SPU-15: Lifetime Prediction of FeCrAl Alloys through Statistical Modeling and High-Temperature Cycling Testing: Christina Cox1; Sebastien Dryepondt1; Josh Turan1; 1Oak Ridge National Laboratory
    FeCrAl alloys are widely used at high temperatures in aggressive environments due to their exceptional resistance to oxidation, and the growth of the protective alumina at 800-1400C has been extensively studied. Less is known about the cyclic oxidation behavior of these alloys, and three cast FeCrAlY(Hf) and two oxide-dispersion-strengthened (ODS) FeCrAlY alloys have been tested at 1200C for 1000 h. The effects of alloy composition, cycling period, and grain microstructure on deformation during thermal cycling were determined using a Keyence 3D optical microscope. Oxide formation, cracking, and spallation were characterized through mass change measurement, scanning electron microscopy, and image analysis. Frequent (1h) thermal cycling greatly increased scale spallation and crack formation in the alloy, leading to a decrease of the alloy predicted lifetime. These results were used to improve cyclic lifetime models developed for Ni-based alumina forming alloys.

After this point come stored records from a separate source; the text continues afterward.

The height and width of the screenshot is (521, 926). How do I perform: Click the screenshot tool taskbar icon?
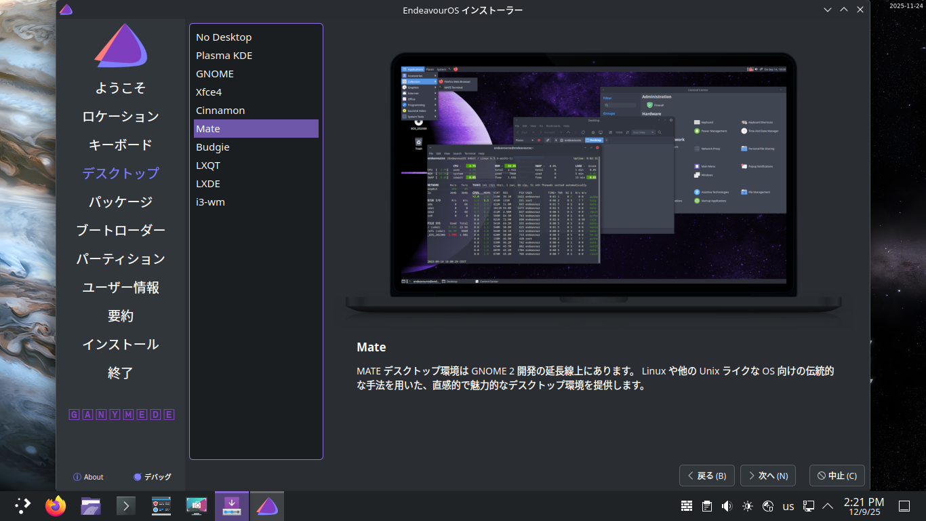point(197,506)
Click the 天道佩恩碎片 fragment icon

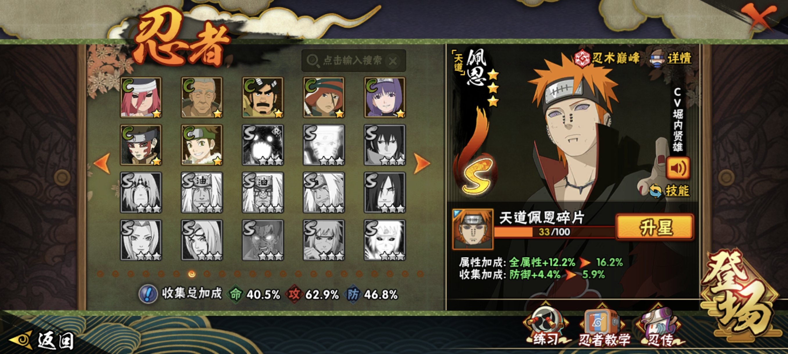pos(473,229)
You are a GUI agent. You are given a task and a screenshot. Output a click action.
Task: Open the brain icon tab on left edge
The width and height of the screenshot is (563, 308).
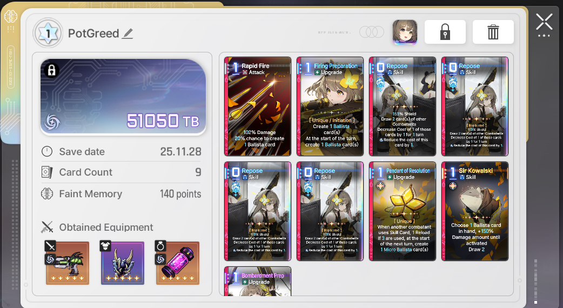click(x=11, y=17)
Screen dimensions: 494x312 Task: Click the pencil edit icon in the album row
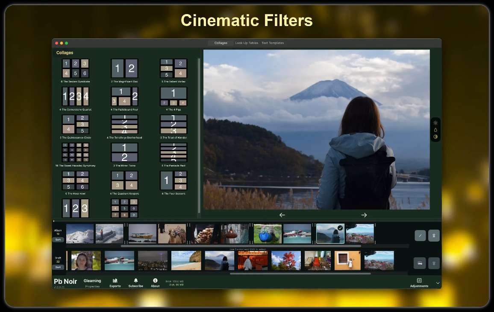click(x=420, y=236)
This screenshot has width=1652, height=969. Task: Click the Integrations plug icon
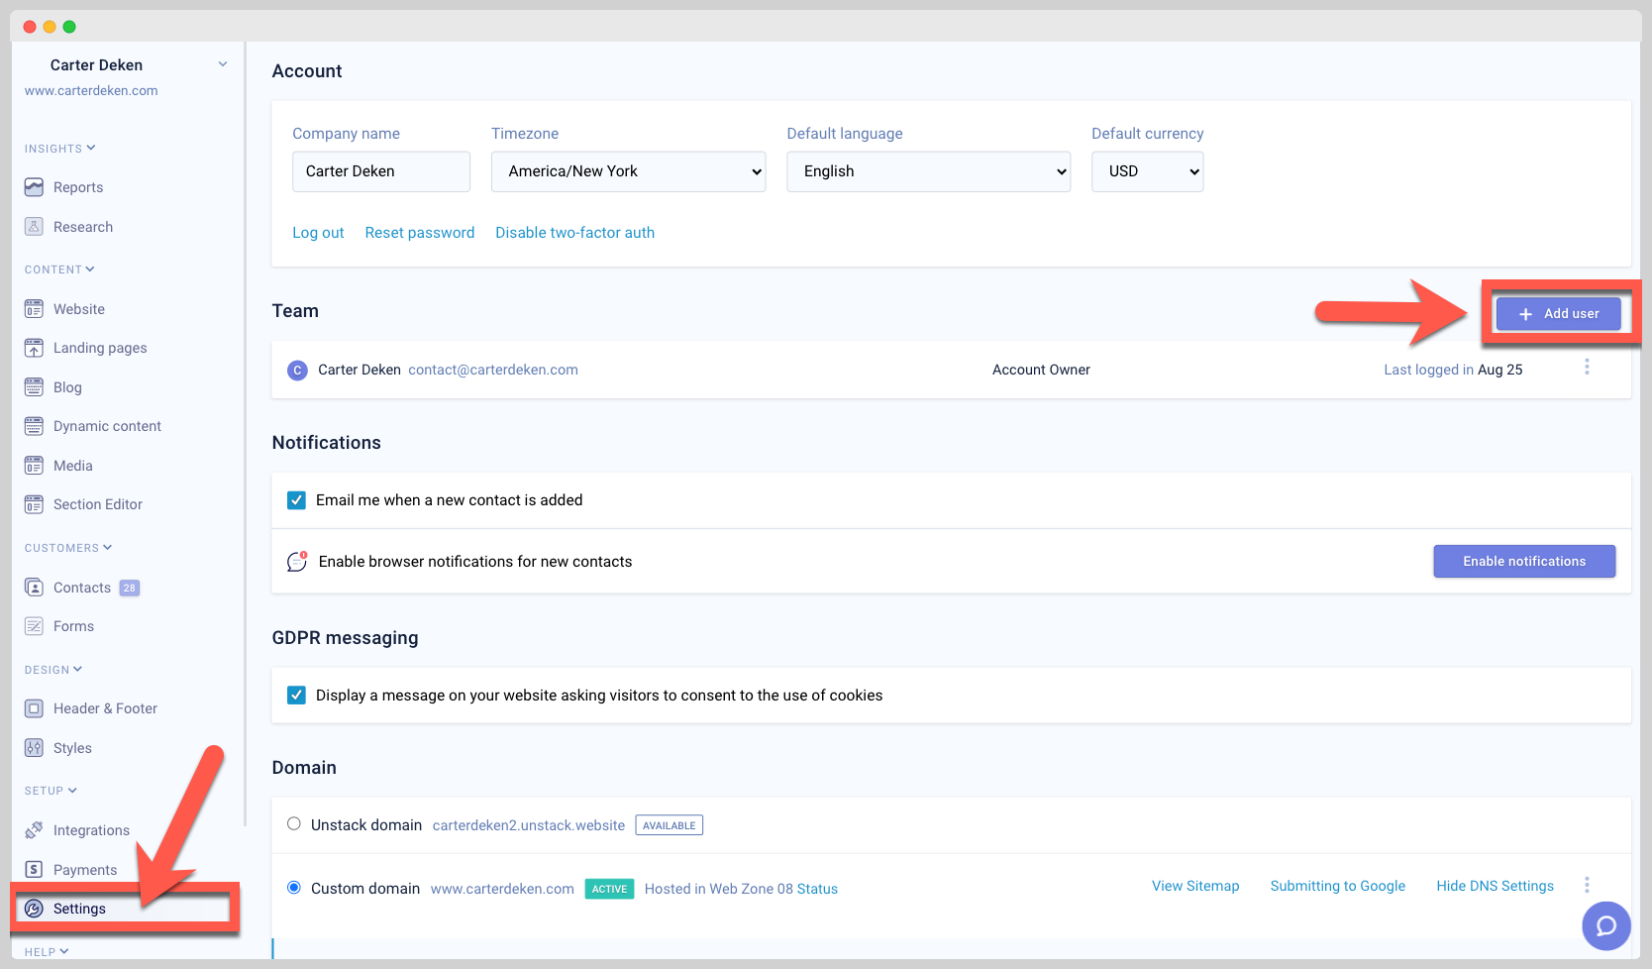34,830
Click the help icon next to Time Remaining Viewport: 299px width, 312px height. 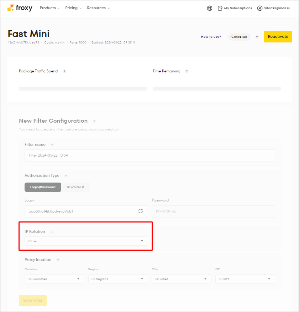187,71
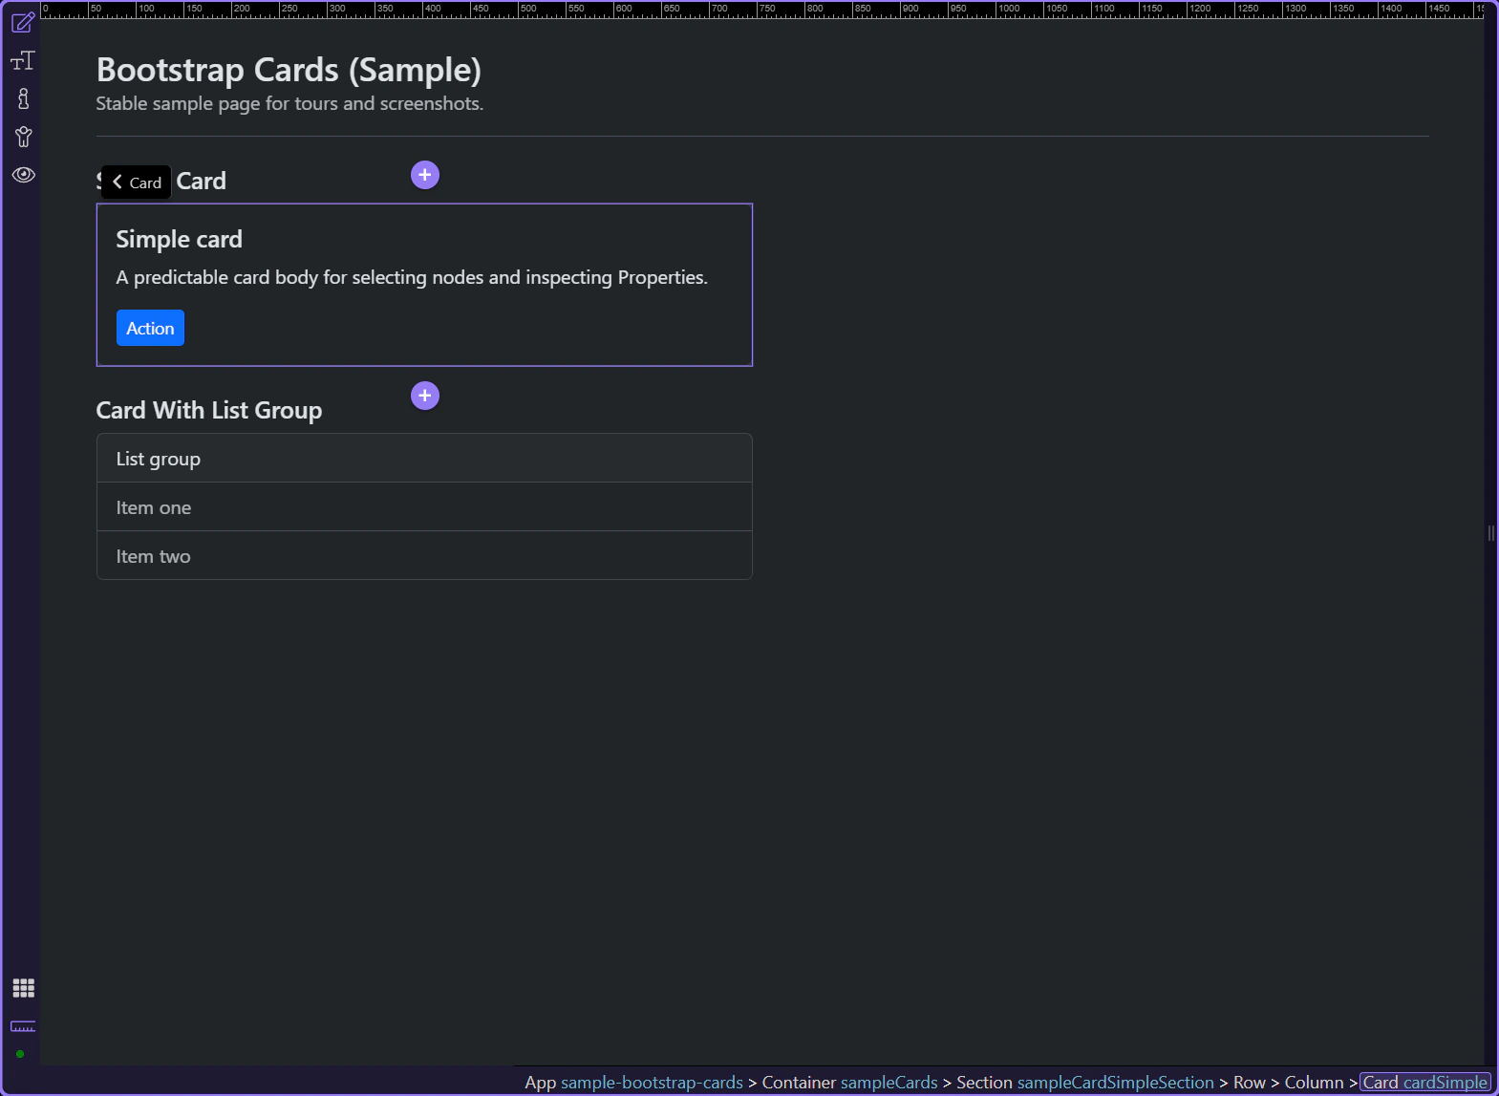Select App sample-bootstrap-cards in breadcrumb

[633, 1083]
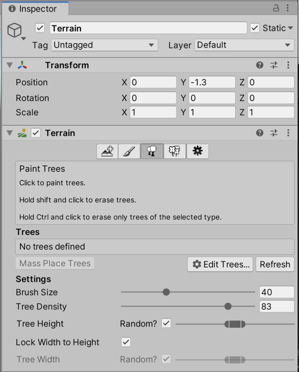299x372 pixels.
Task: Open Transform component help icon
Action: 259,65
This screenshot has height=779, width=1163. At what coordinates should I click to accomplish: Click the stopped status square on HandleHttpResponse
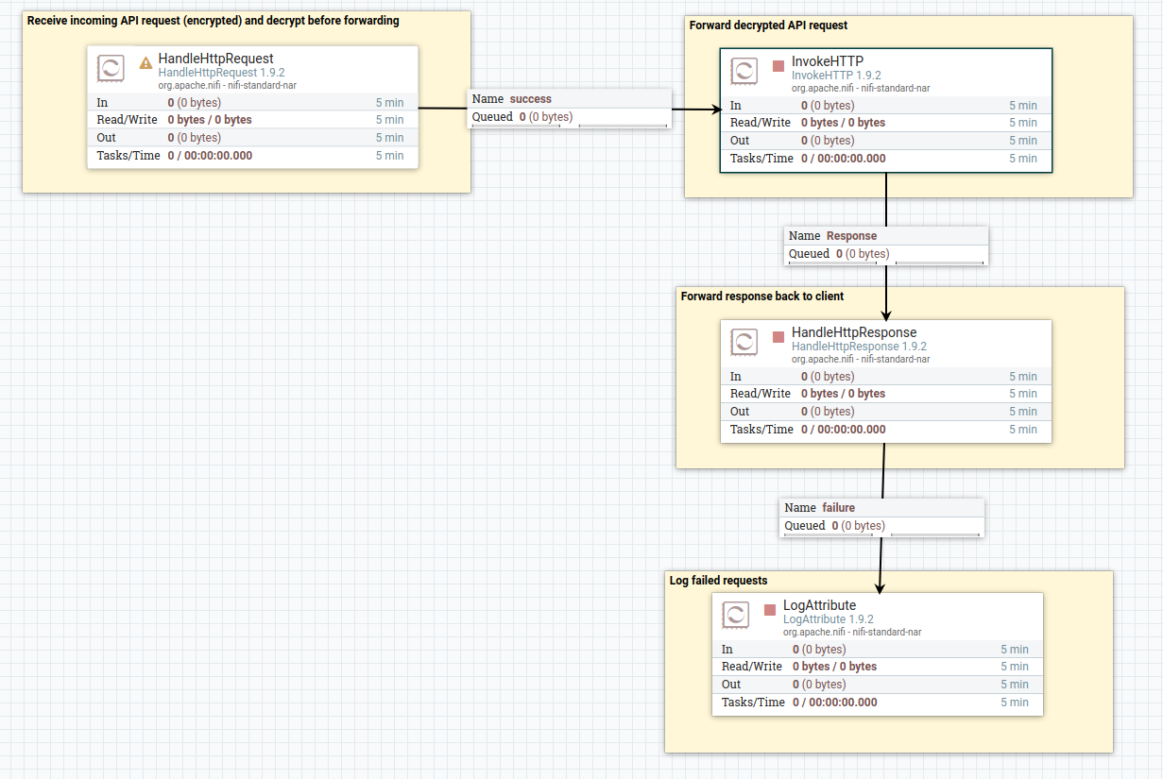(778, 337)
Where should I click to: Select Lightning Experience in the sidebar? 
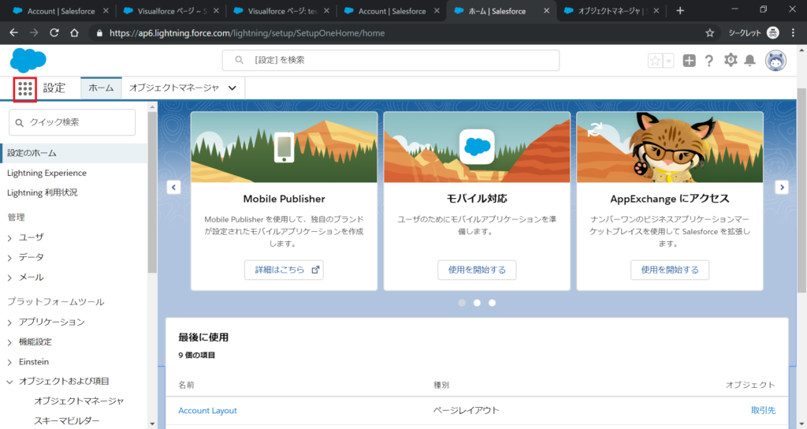[x=46, y=173]
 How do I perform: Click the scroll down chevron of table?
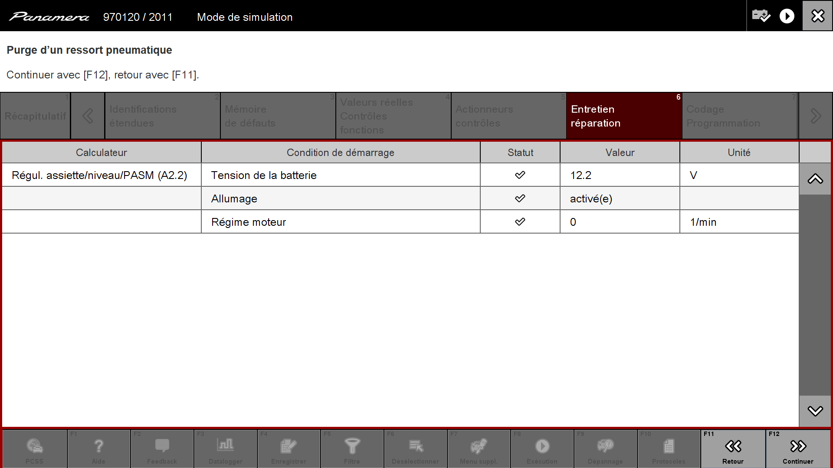coord(815,411)
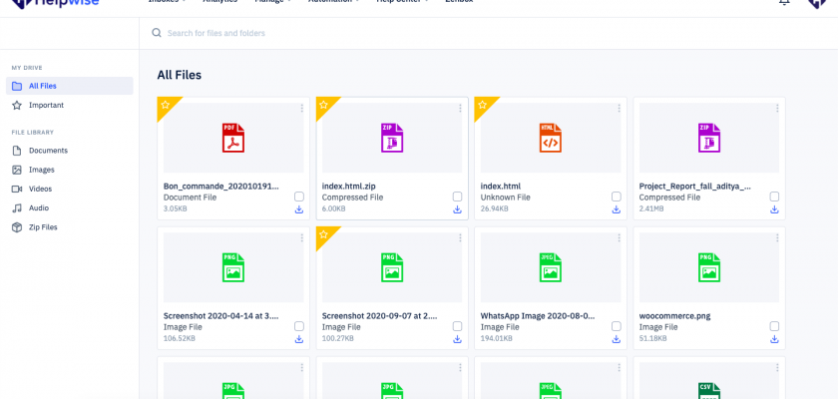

SPU-16: Optimizing Electron Tomography of Bone and Bone-implant Specimens: Madeline Perrin1; Xiaoyue Wang2; Kathryn Grandfield2; 1McMaster University and McGill University; 2McMaster University
    Electron tomography can be used for the visualization of bone nanostructure in three-dimensions. It is essential to reduce electron beam exposure for biological specimens such as bone and bone-implant samples. Here we explore reconstruction parameters for High-Angle Annular Dark-Field (HAADF) Scanning Transmission Electron Microscopy (STEM) tomography on bone. HAADF-STEM images of bone-implant interfaces were collected on an FEI Titan operated at 300kV, with image acquisition every 2, up to 75. Images were aligned by cross-correlation in FEI’s Inspect 3D. Simultaneous iterative reconstructions were performed by varying parameters, including angular tilt ranges from 10 to 75, projections every 2 to 10, and reconstruction iterations. The resulting reconstructions were compared through orthogonal slices and volume rendering. A set of parameters were established to produce optimal reconstructions, with the least number of projections and iterations, for the specific application of bone-implant interfaces for a high resolution understanding of its complex hierarchical structure.

SPU-17: Stacking Fault Energies of Complex Alloys Calculated from Special Quasirandom Structures: Jonas Kaufman1; Greg Pomrehn2; Aurora Pribram-Jones3; Michael Ferry4; Kevin Laws4; Lori Bassman1; 1Harvey Mudd College; 2The Boeing Company; 3Lawrence Livermore National Laboratory; 4School of Materials Science and Engineering, UNSW Australia
    Ductility in metallic alloys is determined by which deformation modes are available to the lattice. Stacking fault energy is an indicator of deformation mode in alloys, as it controls dislocation mobility. A generalized stacking fault energy (GSFE) curve contains not only stable stacking fault energies, but also energy barriers to stacking fault formation, which partly determine an alloy’s tendency toward twinning. This study adapts a new method of calculating GSFE using density functional theory and special quasirandom structures for complex alloys such as high entropy alloys. A planar averaging approach is used to account for variation between different fault planes within the disordered structure. Special attention is paid to interlayer pair correlations around fault planes and their effect on the uncertainty in GSFE. The method is validated against literature for non-dilute binary alloys and results are compared to experimentally observed deformation behavior of ternary alloys in the Ag-Au-Pd system.